But another important reason was on display Friday night when the Cardinals cruised to a 9-2 win.
No team is better in all of Major League Baseball in getting timely hits.
In fact, it's not even close. The Cardinals are hitting a ridiculous .342 with runners in scoring position. No other MLB team is hitting above .299, where the Tampa Bay Rays sit. No other National League team is hitting above .285, that number belonging to the Colorado Rockies.
Now how about hitting with two outs and runners in scoring position?
The Cardinals are hitting .336. The Padres sit second in that category among National League teams. And the Padres are hitting .276.
With two outs and runners in scoring position, the Reds are hitting .201.
Little wonder that, of late, the Reds are firing on small cylinders, Friday marking their sixth loss in their last nine games.
Meanwhile, six of St. Louis' nine runs on Friday night scored with two outs. The Cards managed eight hits in 17 at-bats with runners in scoring position, including six hits in their first 10 at-bats.
"Big two-out hits again," St. Louis Manager Mike Matheny said. "We've talked about that all season, we make a big deal about it. These guys grind the at-bats."
Reds starter Mike Leake cruised through Friday's first three innings, but two outs into the fourth the Cardinals began their glorious grind.
Boom, boom, boom came back-to-back-to-back run-scoring singles by David Freese, Jon Jay and Pete Kozma, the six, seven and eight hitters in Matheny's lineup.
On the night, the Cardinals came to the plate nine times with runners in scoring position and two outs.
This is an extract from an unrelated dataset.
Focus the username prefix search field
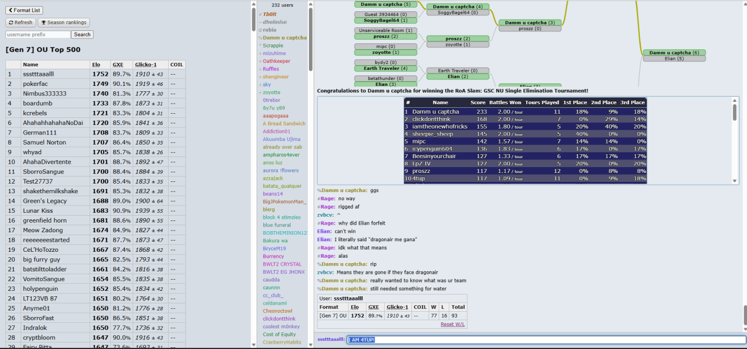Viewport: 747px width, 349px height. coord(38,34)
They produced seven hits.
Derrick Goold of the St. Louis Post-Dispatch reports that 118 of the Cards' 304 runs on the season have come with two outs.
"It's just good at-bats," Matheny said. "Even the ones that turn into outs, they're hard-fought. That's a pretty good approach."
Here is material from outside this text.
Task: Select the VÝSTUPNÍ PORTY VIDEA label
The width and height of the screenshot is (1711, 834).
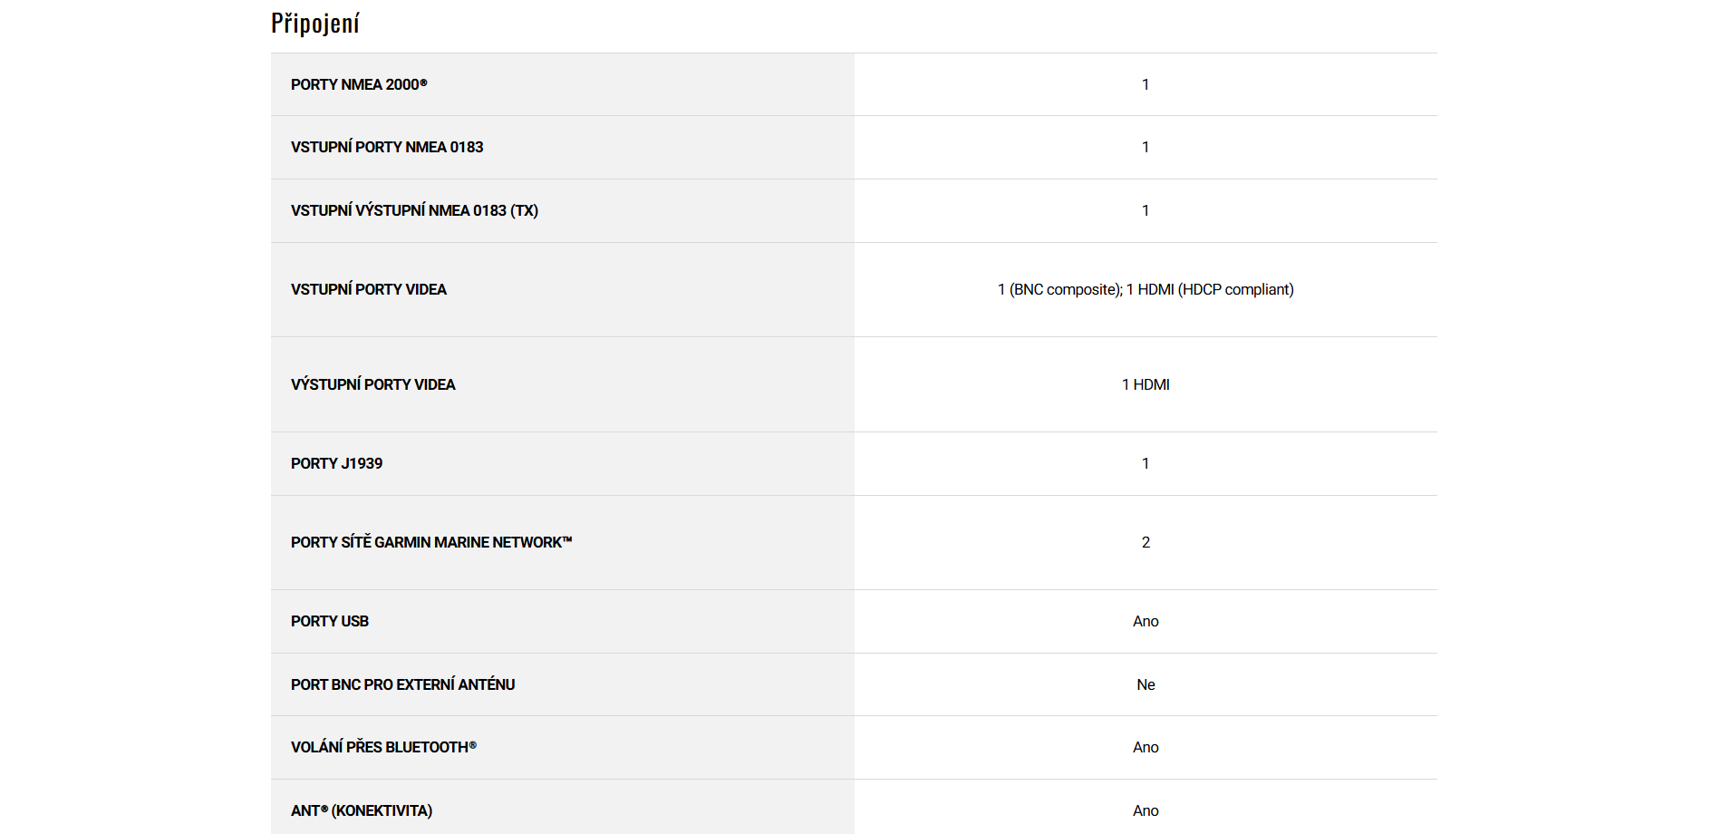Action: click(x=372, y=384)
Indeed, these Cardinals are the unofficial house organ of fundamental baseball. They play right out of the training manual — consistent at-bats, move runners along, take advantage of opportunity.
"We get hits whenever we need them," Kozma said with sort of a what-else-do-you-want-me-to-say grin.
Deadpan to say, hard to do. Consider that last season the Tigers led the majors in hitting with runners in scoring position and Detroit hit .286, more than 50 points behind this year's Cardinals.
And consider this: Through Friday's games, St. Louis was fifth from the bottom in the entire Major Leagues in home runs.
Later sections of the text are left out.